While Kalmar contends that the look lacks the political agenda of the Eighties underground, it is not without social significance. This could be the beginning of a new phase of antifashion – the goal being to liberate yourself from the bourgeois concept of “good taste”.
Music to my ears!
I really thought that we (or, our culture in general) had lost the ability to generate this kind of tension through art and design. We haven't been seeing too much "fuck the establishment" feelings crop up with much regularity lately. (Or I might just be too old to have noticed, so please prove me wrong in the comments).

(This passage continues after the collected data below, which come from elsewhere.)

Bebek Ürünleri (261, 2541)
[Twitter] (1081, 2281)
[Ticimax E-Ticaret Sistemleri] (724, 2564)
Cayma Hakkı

And check this out, for a more radical take on fashion counter-culture and resistance to the mainstream:
Love how Ruby Pseudo describes this:
Highly goth, this new movement is a touch ugly and very, very angry but fantastic all the same. No one wants to be copied, least of all the kids leading the world a-fashion-stray... And it's not just the clubs that are witnessing this either, 'Dark Tourism' is the new thing to watch, with attendance figures of places typically associated with death and disaster going up, up, up...
With everything available a mouse-click away (weblogs, wikis, playlists, photos, video and on and on), and everything so overly known, done and commercialized, I was beginning to resign myself to the fact that real anti-mainstream energy was fading, a long-term casualties of our always-on, information-everywhere rich society. That's pretty depressing. Now, I'm not so sure.